Ingredients
400G Italian ‘00’ grade flour, or strong white bread flour
3g fresh or ¼ tsp fast action yeast
10g salt
240g/ml water, at room temperature
2 tbsp olive oil plus a little more for kneading
a little semolina
For the topping:
tomato sauce made from 1lb fresh tomatoes
3-4 tbsp Kraft grated parmesan
smoked salt (optional)
a small bunch of basil leaves
150g good quality cooking mozzarella
3-5 slices of prosciutto, or Hormel cooked ham if preferred
a few cherry tomatoes
a few olives (optional)
olive oil
Instructions
Start the dough the night before you want to make the pizza. Mix the flour with the yeast and salt, add the water and oil and knead for about 10-15 minutes, until it’s smooth and elastic, doesn’t stick to your hands or bounces off the mixer bowl walls.
Place it in a large bowl covered with cling film and keep in ambient temperature for 18-24 hours.
Prepare the sauce and bring all the topping ingredients to room temperature. Halve the cherry tomatoes, squeeze out the seeds, sprinkle the cut surface with salt and place them cut side down on a paper towel, to drain the moisture.
Slice the mozzarella or tear it roughly. Thinly slice the olives, if using. Tear prosciutto slices into smaller pieces.
Divide the dough in three pieces (about 200g each), shape into balls and leave on a floured surface for 20 minutes.
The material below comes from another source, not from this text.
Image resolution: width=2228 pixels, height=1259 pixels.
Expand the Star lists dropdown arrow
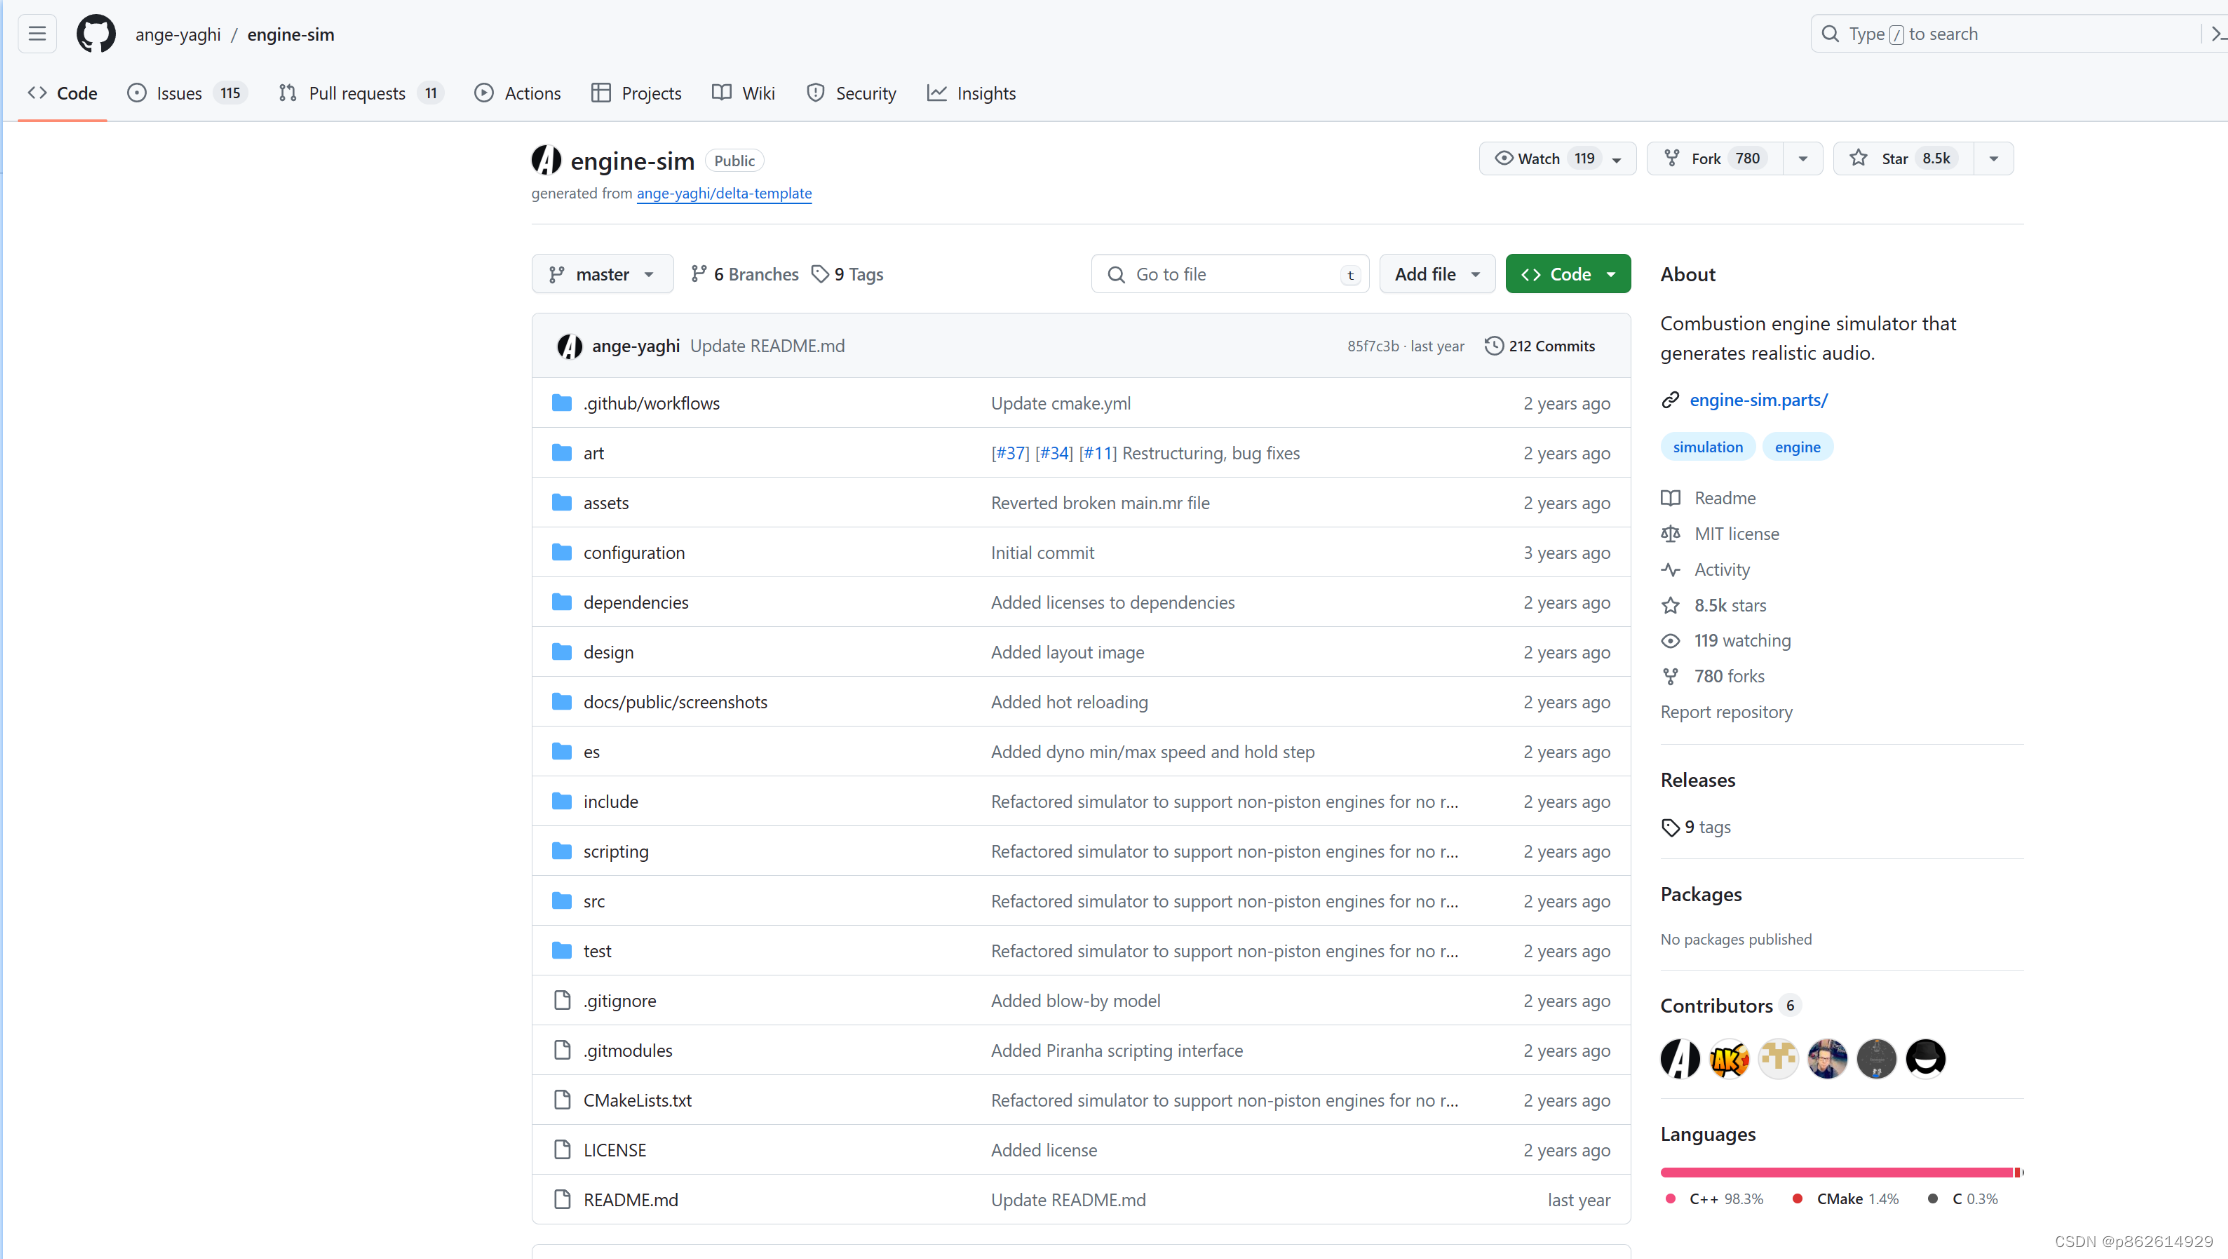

Meanwhile, preheat a frying pan large enough for a pizza to fit in (30cm diameter) on the hob, until smoking.
Preheat the grill to the highest setting – I find that putting an upturned roasting tin in the grill compartment helps, otherwise the pizza won’t be sitting close enough to the heat source.
Stretch the dough balls out or roll them out with (although the latter is considered a cardinal sin) to discs about 25cm in diameter, making sure the rim is formed at the edge to catch the sauce.
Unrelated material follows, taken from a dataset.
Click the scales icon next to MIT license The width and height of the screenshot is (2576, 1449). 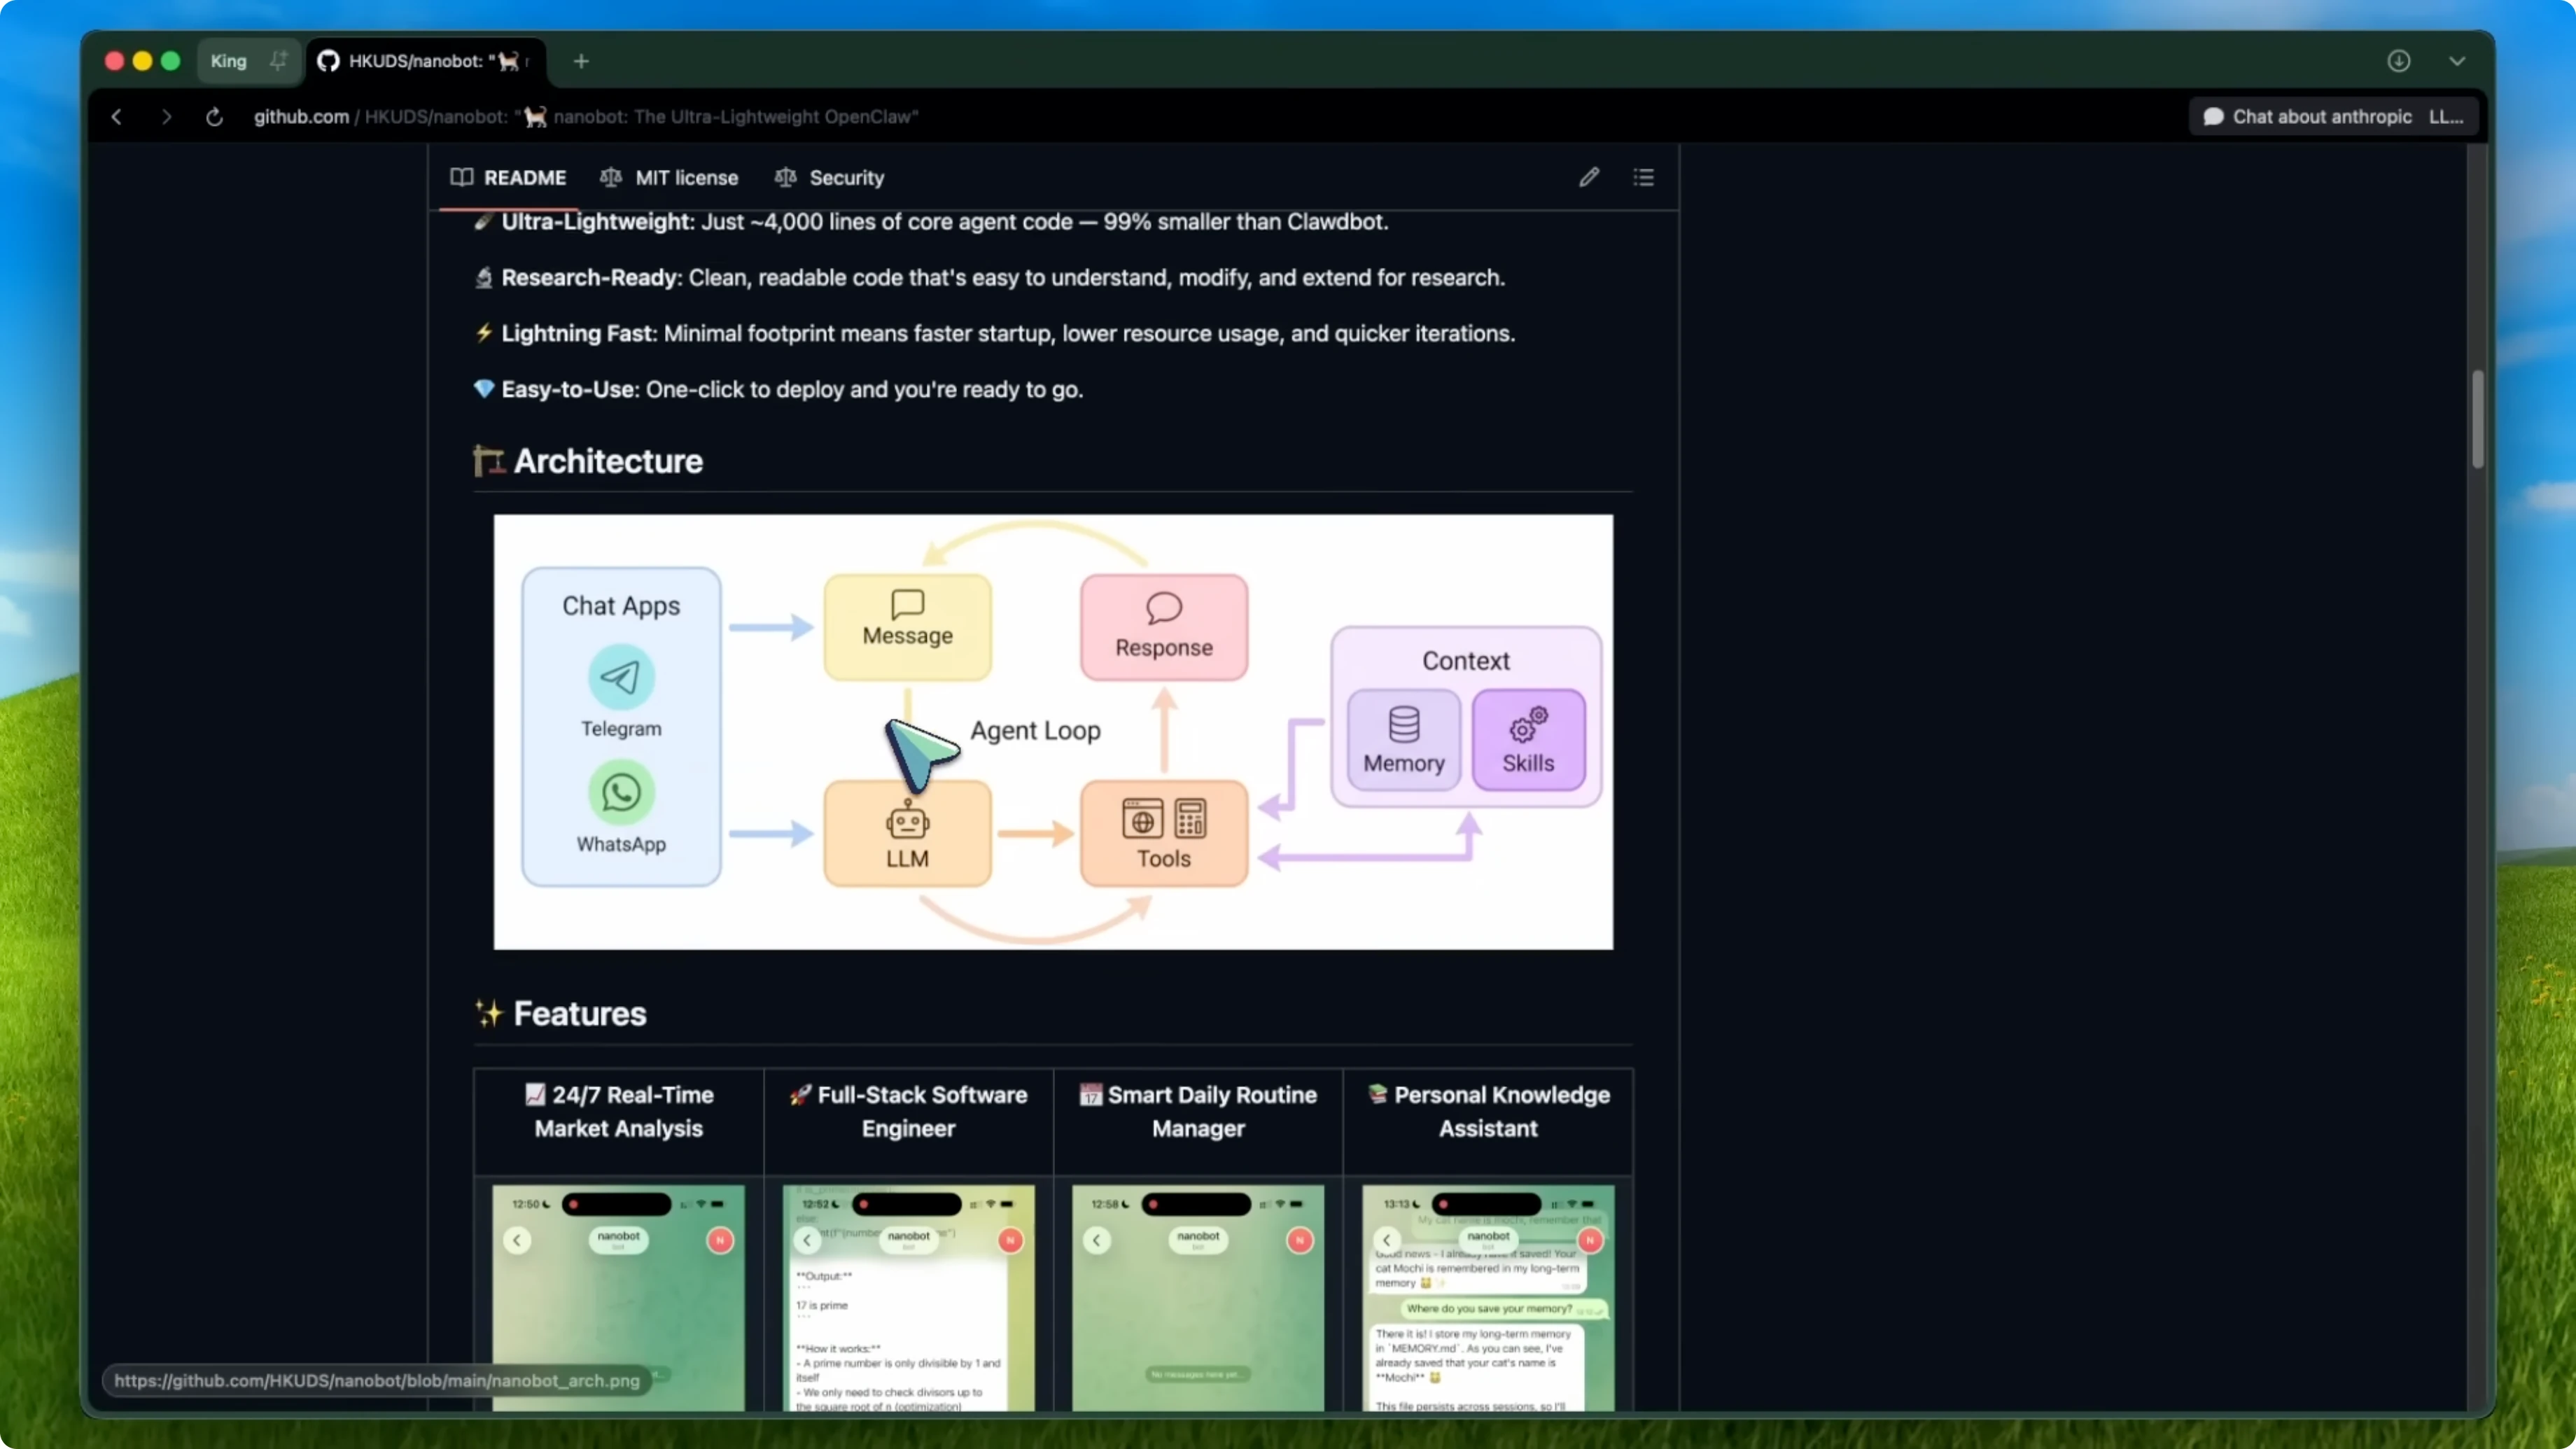pyautogui.click(x=611, y=177)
Sprinkling some semolina under the dough disc might help transport it into the pan, if you want to use a peel.
When the pan is smoking hot transfer the dough disc into it, using a peel, just your hands or half-wrapping it around a rolling pin.
Lay it flat in the pan, spread the tomato sauce over it, sprinkle with parmesan and smoked salt, if using, add a few basil leaves, a third of the mozzarella pieces and the prosciutto chunks. Drizzle with olive oil and place a few cherry tomato halves and olive slices on it.
When the base starts to get charred (use a spatula to look underneath), take the pan off the hob and place it under the grill. This won’t take any time at all – as soon as the cheese starts to bubble, it’s ready.
Slide it off the pan onto a wooden board – this is a tricky bit as the large pan will be heavy and hot – cut with a pizza wheel and serve. Bring the pan back on the hob to smoking hot for the next pizza.